As Dr Schrag reported at the 2017 ASCO annual meeting practice management sessions, genetic testing has undergone rapid evolution from single-­gene targets, such as ALK, KRAS, and ERBB2, to multigene panels, but that is just the beginning. Multigene exome panels and paired somatic germline exome panels may soon become the standard of care, along with whole-genome, tumor, and germline-­paired panels.

“As oncology undergoes this rapid evolution, the potential for discovery is immense, but there’s also an exponential increase in complexity, and oncologists are struggling to achieve balance between ordering too few genomic tests versus too many,” she said.

Although panel testing is expensive, when viewed in the context of many current cancer drugs, it almost seems like a bargain, said Dr Schrag, and major cancer centers are not the only ones that have adopted this technology. Integrated delivery systems, community practices, and an increasing number of commercial firms now offer testing.

Despite this rapid adoption, however, paying for testing is variable. In some contexts, this technology is still considered “investigational,” and is billed to research accounts, said Dr Schrag. In other contexts, insurance will cover the costs, but there are patients who support this testing out of pocket. There are also commercial firms that provide assistance and subsidization as they develop their assays and seek to gain more information.

“We all want to measure the value of genomic testing, but it’s exceedingly hard to quantify, because we lack standard metrics and transparency, and it clearly depends on one’s perspective,” Dr Schrag continued.

According to Dr Schrag, skeptics of precision medicine have argued that there is an insufficient number of randomized controlled trials of panel testing versus focus testing and that the tests themselves are heterogeneous. Although lung cancer is the poster child for precision medicine success, critics point to the rather modest yield of “actionable” information for other diseases.

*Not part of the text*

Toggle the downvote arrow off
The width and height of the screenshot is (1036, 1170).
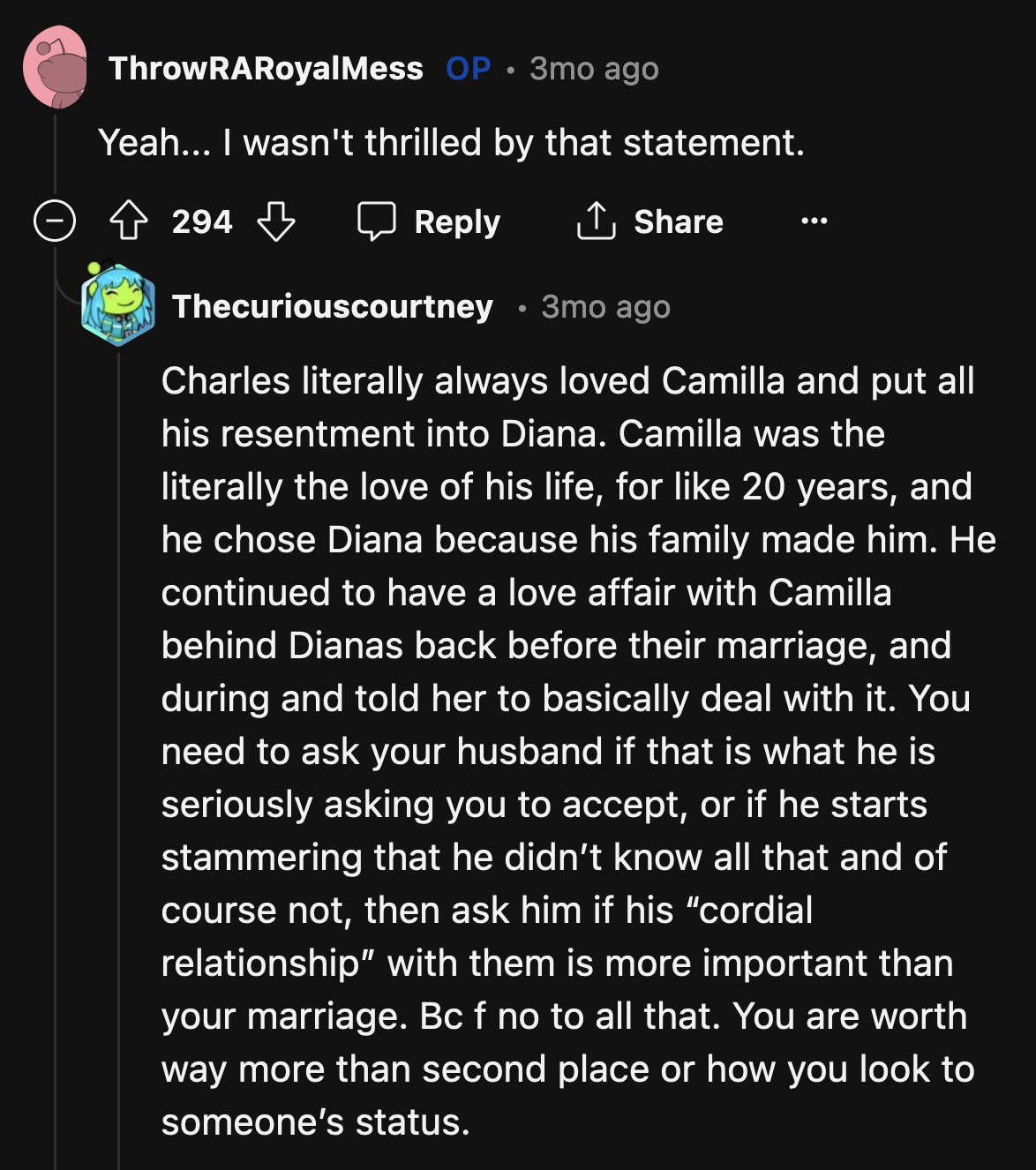(278, 221)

“In many contexts, there’s an uncertain impact on clinical outcomes, and with constrained resources, next-generation sequencing and panel testing would have to be considered low value. Moreover, uncertain findings could cause harm, and they create a tremendous burden of information management,” said Dr Schrag.

Despite the complexity of the landscape, however, “putting our heads in the sand like the proverbial ostriches is not going to work. This is a huge innovation space, and emerging tools and systems are going to make this easier,” she added.

Critical Information Needed

Tumor profiling may be here to stay, but strategic implementation remains a challenge. Many oncologists receive integrated decision support in their workflows and electronic health records, and are starting to receive clinical trial matching and support with respect to patient and physician education. Nevertheless, said Dr Schrag, critical information is often unavailable to clinicians.

“Failure to integrate genomic, and what I describe as ‘phenomic,’ information limits our ability to realize the goals of precision medicine,” she observed.

To figure out whether precision medicine works, information concerning disease status and treatment response, specifically progression-free survival, overall survival, and response rate is required, but these data may be “trapped” in physician notes, imaging reports, or free text. Dr Schrag and colleagues are thus attempting to take the unstructured information that exists in every electronic health record, maybe even in paper documents, and code disease status at every visit with a simple “evident,” “not evident,” or “not evaluated.”

The researchers hope that the so-called PRISM system, a standard taxonomy for estimating treatment response, will augment the value of precision medicine and help identify effective and ineffective drug combinations from real-world data more expeditiously.

“I think we’re getting close to the tipping point where targeted versus systematic panel testing for cancer patients becomes the reality and becomes more valuable. Right now, we’re still going uphill, but I predict it will get easier,” Dr Schrag concluded.